Boris Johnson ending Covid isolation rules is a "distraction" from the PM's lockdown party scandal, said Professor Devi Sridhar who is a member of the Scottish Government Covid-19 Advisory Group.
Prof Sridhar, who is also the Chair of Global Public Health at the University of Edinburgh, said scrapping Covid isolation rules comes down to politics.
In an appearance on Sky News today, the professor said that it was too early to end self-isolation and that such a move is "not based on science".
The professor later added that changing the conversation to the end of the pandemic - whilst 200 people are still dying from Covid a day - was a "diversion".
"If you look at the timing, it's really clearly to create headlines today and to distract from the problems that the Prime Minister is facing, which is that he seems to have broken lockdown rules, which many other people had to face accountability and consequences," she said.
The Scottish Government advisor later tweeted that she was allowed to make these comments.
Prof Sridhar tweeted: "Yes I said it. I'm not a civil servant. As an independent academic, able to speak freely analysing public health policy & decisions."
Sky News presenter Kay Burley had asked the professor about England's move to end Covid isolations.
"I think we have lifted most restrictions," responded Prof Sridhar. "We're getting out of lockdown, we're getting normal life back - vaccines and therapeutics and testing have enabled that.

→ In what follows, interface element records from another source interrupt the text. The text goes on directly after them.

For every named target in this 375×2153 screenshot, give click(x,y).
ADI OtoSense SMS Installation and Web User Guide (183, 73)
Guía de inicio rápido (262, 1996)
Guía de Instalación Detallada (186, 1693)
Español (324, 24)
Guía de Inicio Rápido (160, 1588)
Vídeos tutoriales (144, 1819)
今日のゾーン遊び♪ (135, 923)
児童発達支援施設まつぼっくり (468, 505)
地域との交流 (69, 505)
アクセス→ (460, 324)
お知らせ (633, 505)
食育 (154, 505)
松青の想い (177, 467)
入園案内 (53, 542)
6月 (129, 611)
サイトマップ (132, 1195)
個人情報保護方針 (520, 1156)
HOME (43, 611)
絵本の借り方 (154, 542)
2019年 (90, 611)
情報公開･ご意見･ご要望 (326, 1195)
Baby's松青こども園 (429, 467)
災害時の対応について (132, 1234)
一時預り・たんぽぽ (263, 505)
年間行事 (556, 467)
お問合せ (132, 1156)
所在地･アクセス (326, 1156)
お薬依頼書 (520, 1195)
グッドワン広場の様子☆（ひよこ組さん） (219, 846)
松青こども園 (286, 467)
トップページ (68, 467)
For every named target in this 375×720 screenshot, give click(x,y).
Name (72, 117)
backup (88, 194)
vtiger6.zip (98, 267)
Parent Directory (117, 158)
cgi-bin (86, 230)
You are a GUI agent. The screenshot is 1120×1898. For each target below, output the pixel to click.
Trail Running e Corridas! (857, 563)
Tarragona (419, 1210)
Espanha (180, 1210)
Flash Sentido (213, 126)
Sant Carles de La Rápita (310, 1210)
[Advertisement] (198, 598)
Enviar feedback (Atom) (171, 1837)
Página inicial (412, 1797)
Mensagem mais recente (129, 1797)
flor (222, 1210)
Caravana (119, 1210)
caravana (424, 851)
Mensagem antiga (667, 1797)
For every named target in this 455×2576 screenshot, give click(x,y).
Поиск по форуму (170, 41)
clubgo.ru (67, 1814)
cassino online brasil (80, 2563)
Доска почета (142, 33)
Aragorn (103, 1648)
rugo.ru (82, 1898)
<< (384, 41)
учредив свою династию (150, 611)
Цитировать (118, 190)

"But to release isolation, I mean, isolation is about stopping someone who's infectious passing that onto someone else - it's, I think, too early right now."
Prof Sridhar referred to the current system in Scotland that allows people to end lockdown if they test negative on day six.
Kay then quoted Prof Sridhar's Guardian article titled 'Now that science has defanged Covid, it’s time to get on with our lives'.
"Just looking at that, I mean, so you do think that we need to get back to normal as quickly as possible, but what you're suggesting is that it's just too soon?" asked the presenter.
Prof Sridhar replied, referring to the PM's scandal: "It is, and if you look at the timing, it's really clearly to create headlines today and to distract from the problems that the Prime Minister is facing, which is that he seems to have broken lockdown rules, which many other people had to face accountability for and had to have consequences for.
"Thinking of the Chief Medical Officer in Scotland who had to resign - there are many people who broke rules and had to face the consequences.
"And we're now having a shifting of the dialogue towards discussing the end of pandemic, because there's a need to create a diversion.
"Instead of looking of that issue and saying the scientific evidence isn't there right now to completely release isolation for someone who's actively infectious."
When could Covid self-isolation rules safely end?
That being said, Prof Sridhar estimated that Covid isolation rules could safely end this summer.
"The good news is that we are heading towards the time where we probably will not have to isolate - hopefully in a couple months when we're heading into summer when we understand more about waning immunity, the boosters, how long they last for those are vulnerable and elderly."
She said that the current system of vaccines, boosters, testing, therapeutics and antivirals has "largely defanged" the virus, but that it can "still bite".